## WHAT YOU HAVE TO DO
Once the pictures have been set aside, copy every remaining entry exactly.

Saved entries
▼
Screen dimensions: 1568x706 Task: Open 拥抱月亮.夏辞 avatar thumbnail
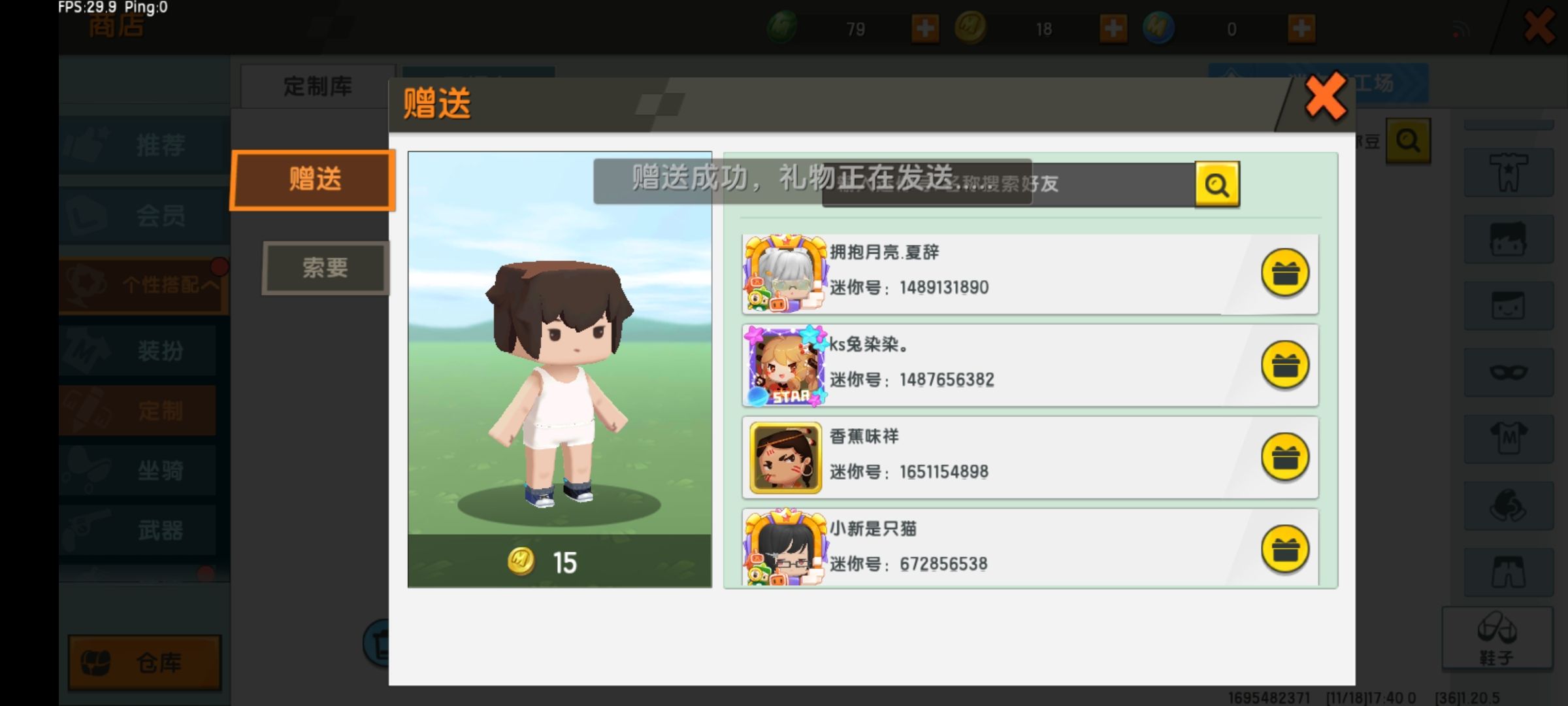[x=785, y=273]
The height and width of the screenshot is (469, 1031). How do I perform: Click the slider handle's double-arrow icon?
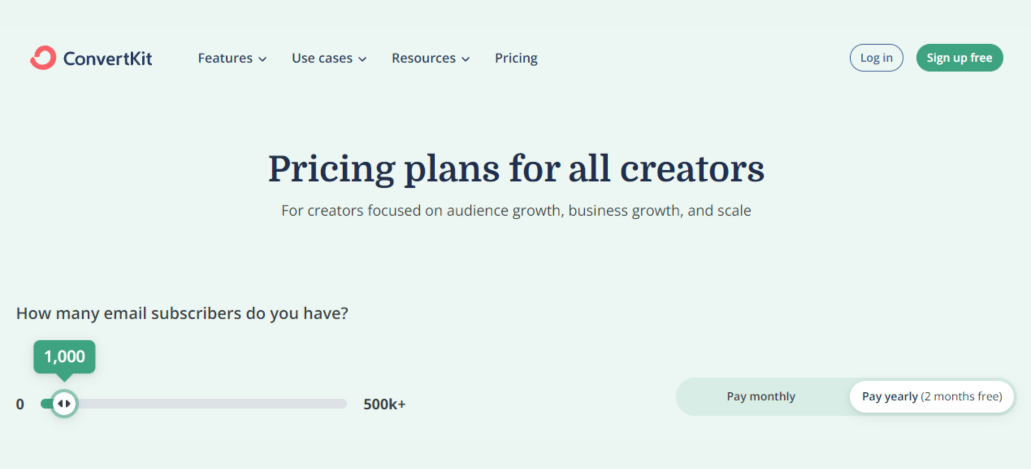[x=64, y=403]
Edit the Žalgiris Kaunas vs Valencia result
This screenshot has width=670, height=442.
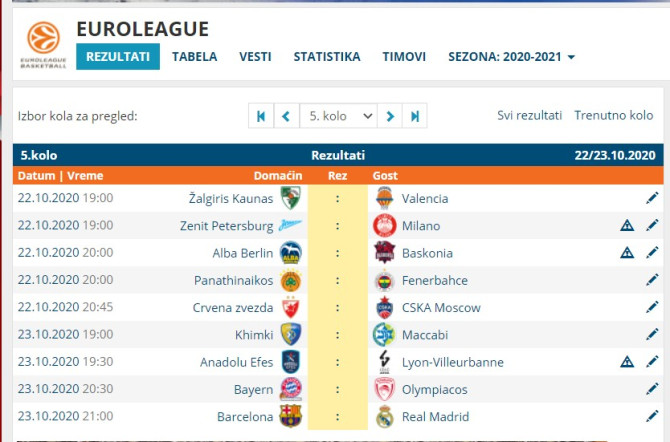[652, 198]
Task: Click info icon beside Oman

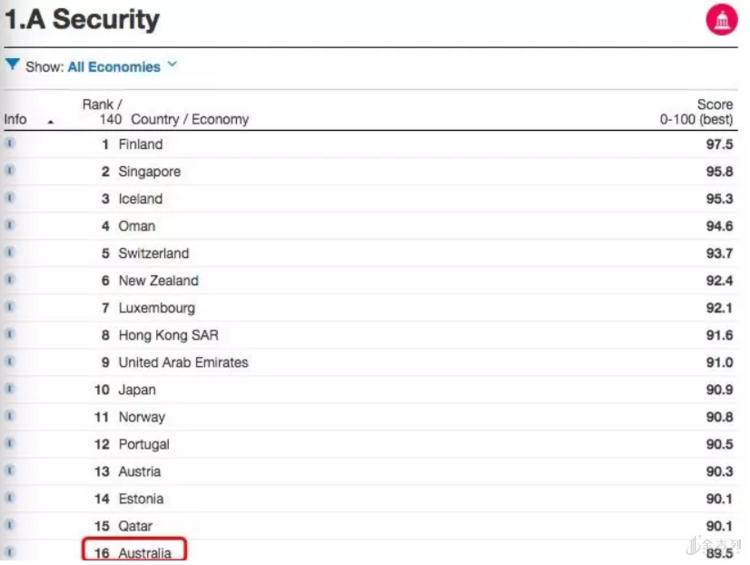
▲
## ANSWER FOR THIS EXERCISE
Screen dimensions: 1568x706 Task: Open 拥抱月亮.夏辞 avatar thumbnail
[x=785, y=273]
The height and width of the screenshot is (469, 1031). How do I perform: Click the slider handle's double-arrow icon?
[x=64, y=403]
Edit the Žalgiris Kaunas vs Valencia result
This screenshot has width=670, height=442.
[652, 198]
Task: Click info icon beside Oman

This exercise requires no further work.